EXERCISE:
Retype, word for word, every line starting at the line with "Given: Close the Tips panel with X" and ending with the final line of the entries; skip the pictures.

EXTRACTED DATA START

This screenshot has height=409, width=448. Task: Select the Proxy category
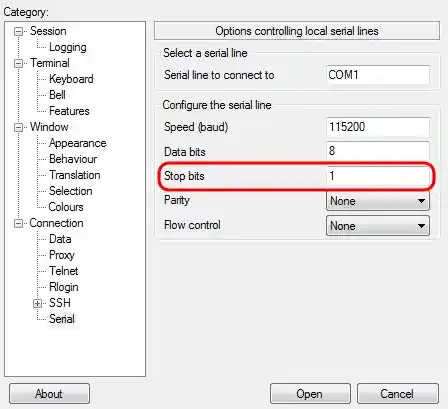click(x=62, y=255)
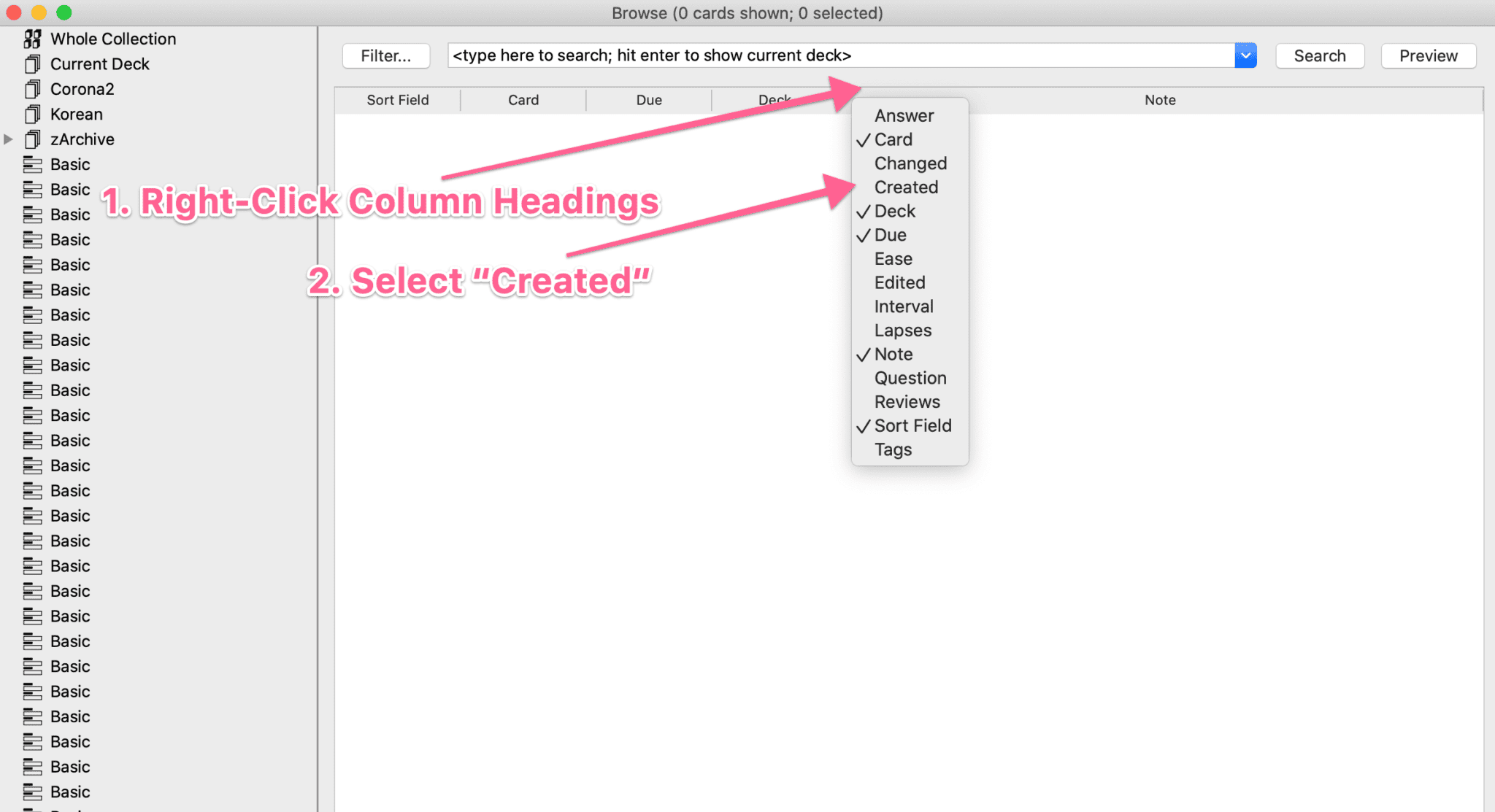1495x812 pixels.
Task: Open the search history dropdown arrow
Action: [1245, 55]
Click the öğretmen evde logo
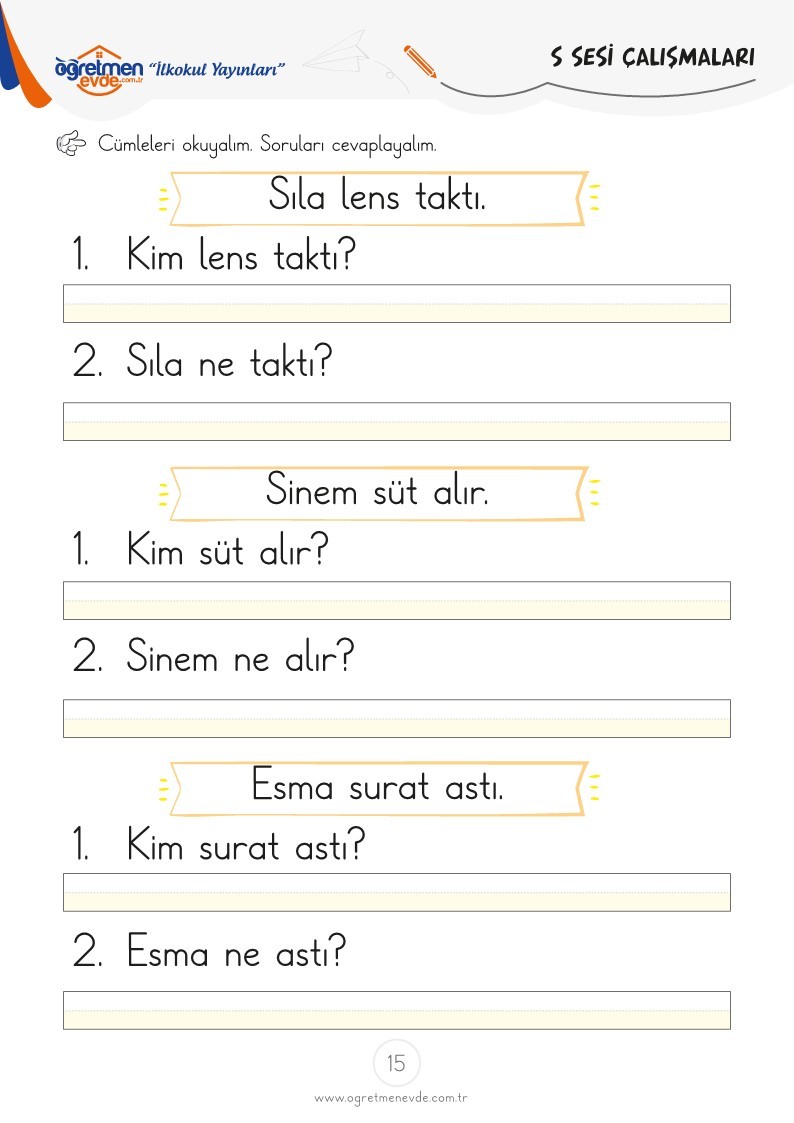 point(99,69)
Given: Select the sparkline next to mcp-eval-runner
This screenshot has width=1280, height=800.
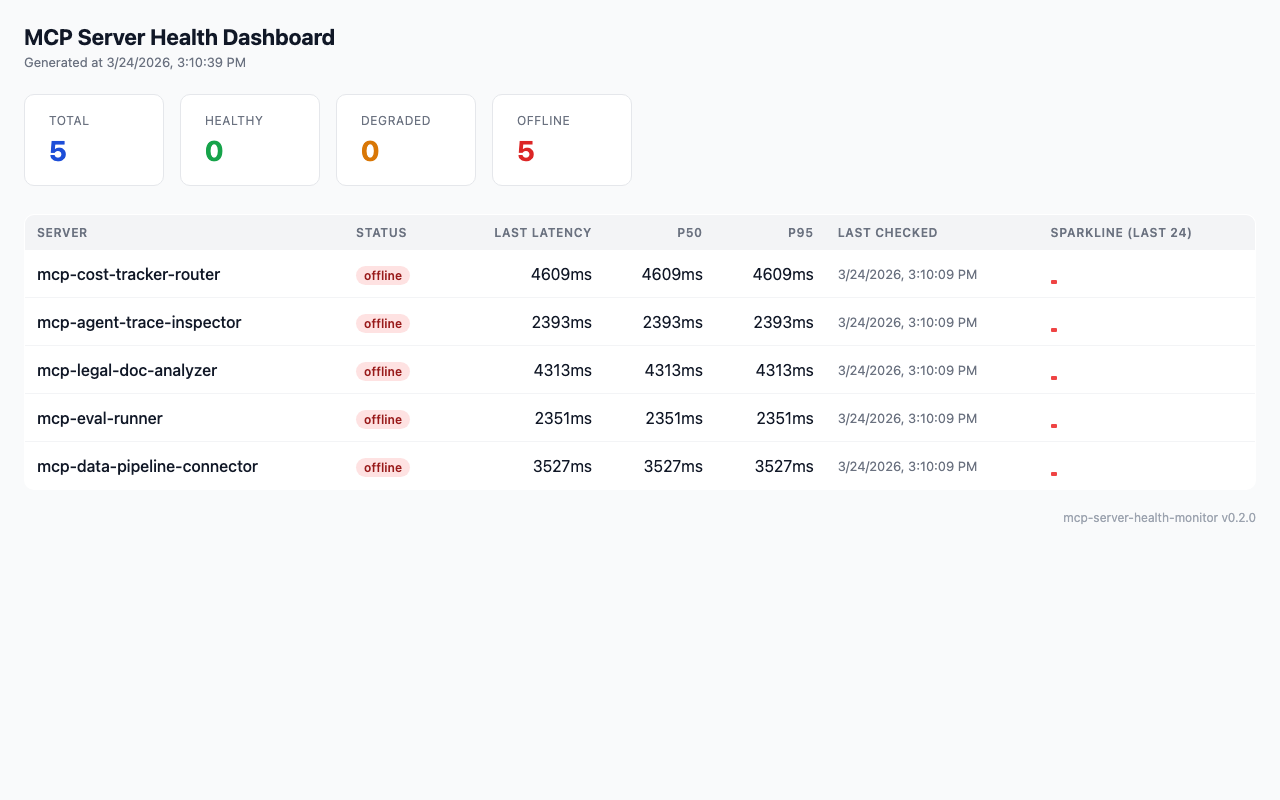Looking at the screenshot, I should click(x=1053, y=426).
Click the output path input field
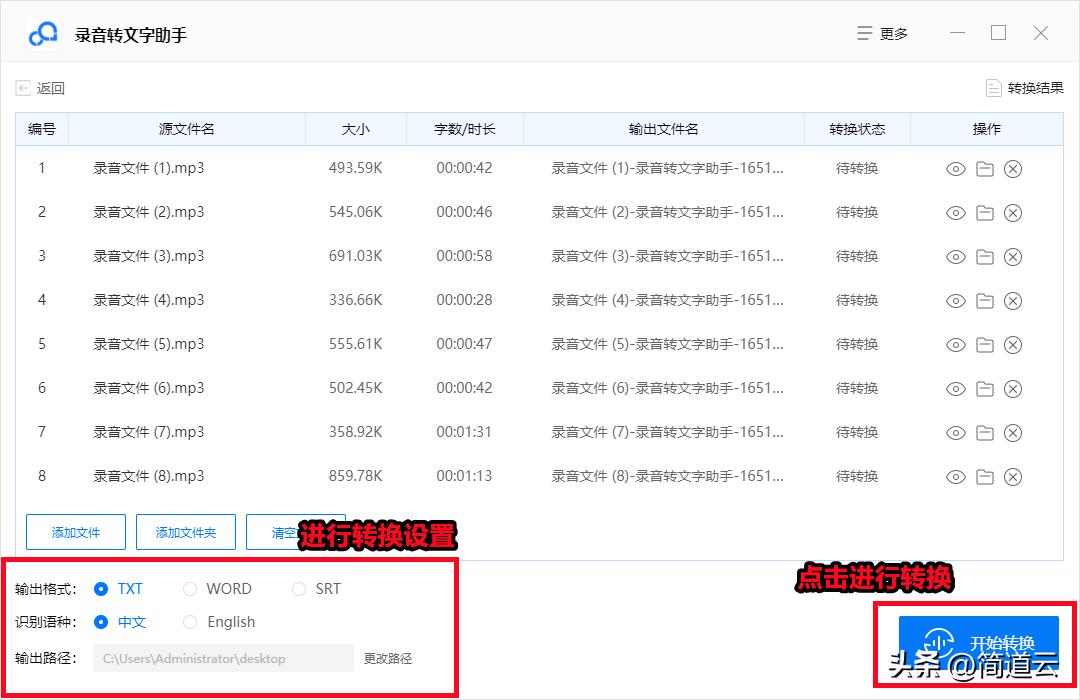The width and height of the screenshot is (1080, 700). tap(220, 658)
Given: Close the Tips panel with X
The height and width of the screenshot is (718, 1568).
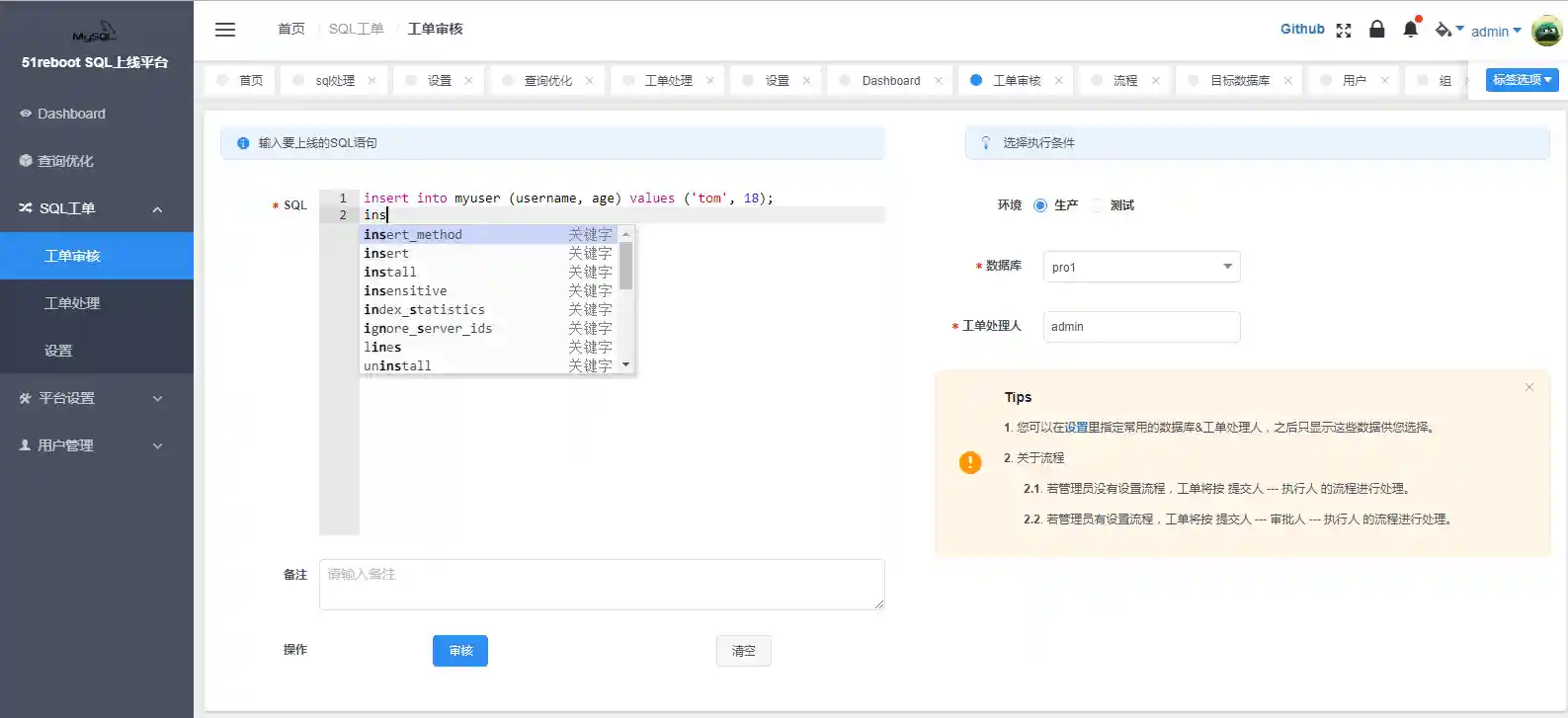Looking at the screenshot, I should (x=1528, y=387).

EXTRACTED DATA END

SOLUTION:
Given: Close the Tips panel with X
The height and width of the screenshot is (718, 1568).
Looking at the screenshot, I should (x=1528, y=387).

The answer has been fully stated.